Or Maybe these guys are the liars....?  I think folks can decide for themselves.


----------



## Neil N. Blowme (Dec 29, 2014)

C_Clayton_Jones said:


> "Obamacare sucks!"
> 
> Not if you couldn't afford health insurance before the implementation of the ACA, and now you can afford health insurance.
> 
> ...



Of course millions now have insurance.  They have insurance because Obama stole the money from seniors on medicare and working people who were paying for insurance.  Typical leftist.


----------



## Jroc (Dec 29, 2014)

Neil N. Blowme said:


> C_Clayton_Jones said:
> 
> 
> > "Obamacare sucks!"
> ...




Some people think shifting people who formally paid for their own medical insurance to Medicaid is a good thing.


----------



## Neil N. Blowme (Dec 29, 2014)

Obama lied and now the lefty tools show up to defend him even after the American people totally rejected them at the polls.


----------



## Neil N. Blowme (Dec 29, 2014)

Jroc said:


> Neil N. Blowme said:
> 
> 
> > C_Clayton_Jones said:
> ...



I know.  They're the problem.


----------



## Vandalshandle (Dec 29, 2014)

Neil N. Blowme said:


> Vandalshandle said:
> 
> 
> > Neil N. Blowme said:
> ...



Neil, you are starting to make me think that you don't like me.....

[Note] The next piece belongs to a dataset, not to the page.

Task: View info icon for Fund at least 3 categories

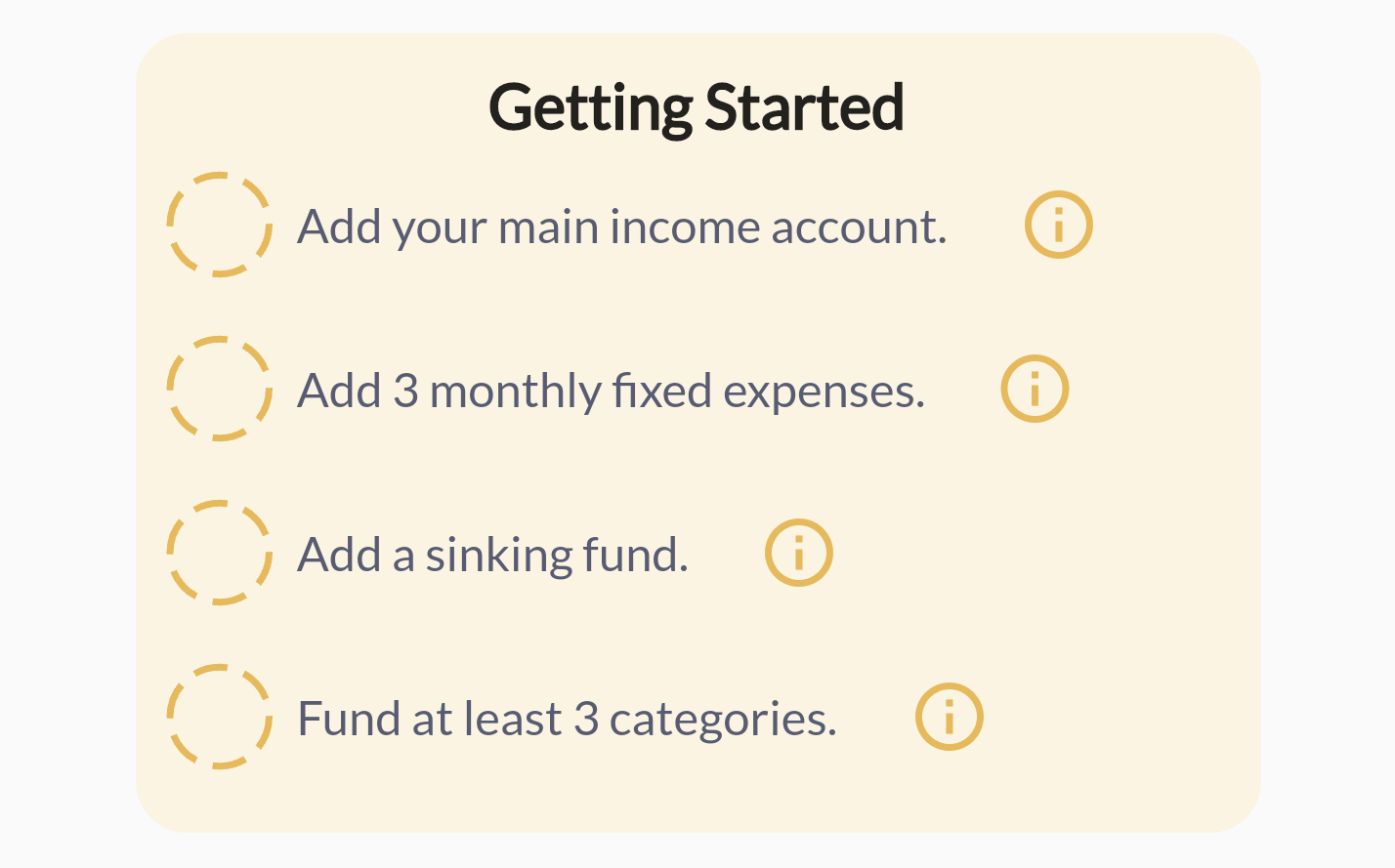Action: point(949,717)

That saddens me, but you still don't know shit about health insurance.


----------



## Vandalshandle (Dec 29, 2014)

Let's get to the bottom line, folks. ACA is NOT going to be repealed. Millions of Americans are NOT going to allow you to leave them with no resources for medical care. The USA IS going to join the rest of the industrialized world by providing one form or another of universal health care. If you want to scream and bitch about  it, well go ahead. Just know that you are pissing into the wind, and that the wind does not listen to you. Frankly, this issue is so settled now that it is just amusing to many of us that you are still beating this dead horse.

Carry on!


----------



## Neil N. Blowme (Dec 29, 2014)

Vandalshandle said:


> Neil N. Blowme said:
> 
> 
> > Vandalshandle said:
> ...



If you want me to like you then stop the insults.  Attack my points.  700 million taken from medicare to fund obamacare.  Do you deny that?  Higher insurance premiums and deductibles for those who previously had their own insurance.  Obama lied.  If you disagree the tell us why.


----------



## jon_berzerk (Dec 30, 2014)

Neil N. Blowme said:


> Poor seniors are the ones who really got screwed by Obamacare.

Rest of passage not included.